Exercise text:
#####
One partner says to his beloved, “I can never live without you in this world and I will pluck all the stars in heaven to make a agarland for you!” A dream???

I am glad and happy to celebrate my 25th Silver Wedding Anniversary next month.

Comments

7 Responses to “Love and Marriage”

  1. Cidy on February 22nd, 2008 12:50 am

    Love makes the world go round…Hey Klaus! congratulations because you will be celebrating your 25th silver wedding anniversary. God bless you always! :wink:

  2. athena on February 22nd, 2008 12:59 am

    congrats !

  3. Klaus on February 22nd, 2008 8:44 am

    Hi Cidy and Athena, thanks for stopping by and thanks for the nice greetings.

  4. Karen on February 22nd, 2008 1:21 pm

    Hi Klaus,
    Congratulations on your Twenty Fifth Wedding Anniversary. A remarkable achievement. Your great posts cover history, philosophy, human nature et al; but, today’s post convinces me you should write more on that special relationship between two people who think they should be together forever and those who took a chance and years later, wonder what were they thinking. I personally have been happily divorced for almost thirty years. I know I am in the minority. But, love and marriage do go together. As most people here at LIP have found their ways here because of love and marriage, your insights would be invaluable. Especially difficult
    are relationships where differing countries, cultures, languages, traditions and reigions have overwhelming influences. You have the knowledge born of experience–wisdom, Klaus, you have it. Please share it with us. Thank you.
#####
What you need to do:
(A) In the love and marriage blog post, repeat the passage from "7 Responses to" to "the nice greetings." word for word.
(B) In the love and marriage blog post, how long does Karen say she has been happily divorced?
(C) Resume the love and marriage blog post after its last sentence.

Stored data:
#####
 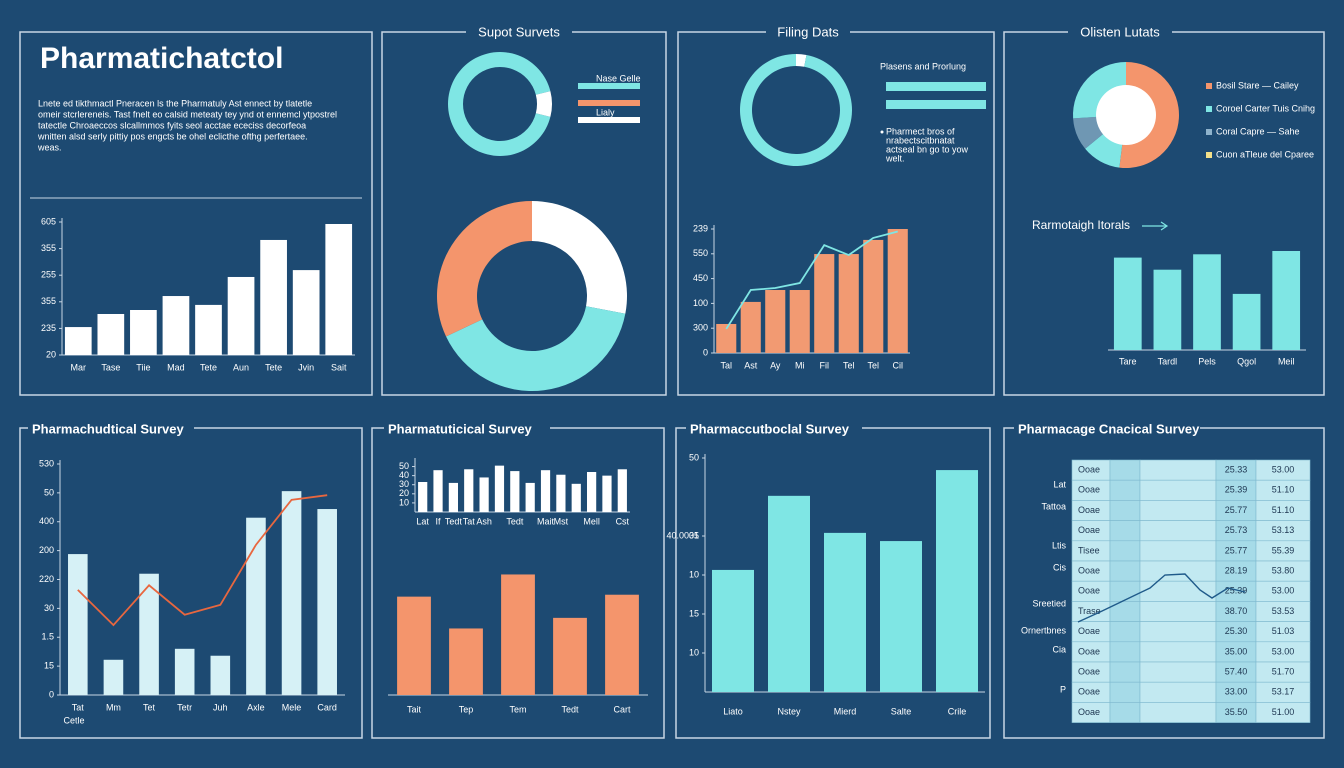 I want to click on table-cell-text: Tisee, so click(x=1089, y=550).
#####
Answers below:
(A)
7 Responses to “Love and Marriage”

  1. Cidy on February 22nd, 2008 12:50 am

    Love makes the world go round…Hey Klaus! congratulations because you will be celebrating your 25th silver wedding anniversary. God bless you always! :wink:

  2. athena on February 22nd, 2008 12:59 am

    congrats !

  3. Klaus on February 22nd, 2008 8:44 am

    Hi Cidy and Athena, thanks for stopping by and thanks for the nice greetings.

(B) Almost thirty years.

(C)
    Karen-

  5. Klaus on February 22nd, 2008 2:14 pm

    Hi Karen, thanks for stopping by and for all your nice words. Yeah, Maybe I could write more about it even my colleagues here in LiP did it already many times in the past. Just check out the articles of American Lola, Bob and Feyma. But I am sure, I will find again time to write about this topic, because it can’t be mentioned enough, especially if the ex pats are living here in the Philippines with their Philippine partner. So, you are happily divorced. Of course you can also find this here in the Philippines, or call it annulment. I met already a lot of couples who went thru this process.

  6. Tina on February 22nd, 2008 8:13 pm

    Hi Klaus,

    Congratulations to you and Rose!!! That is really awesome, especially for a couple from different races/cultures. It is proof enough that love conquers all. You are a living example that mixed marriages do work! It is very inspiring. All the best to you and Rose!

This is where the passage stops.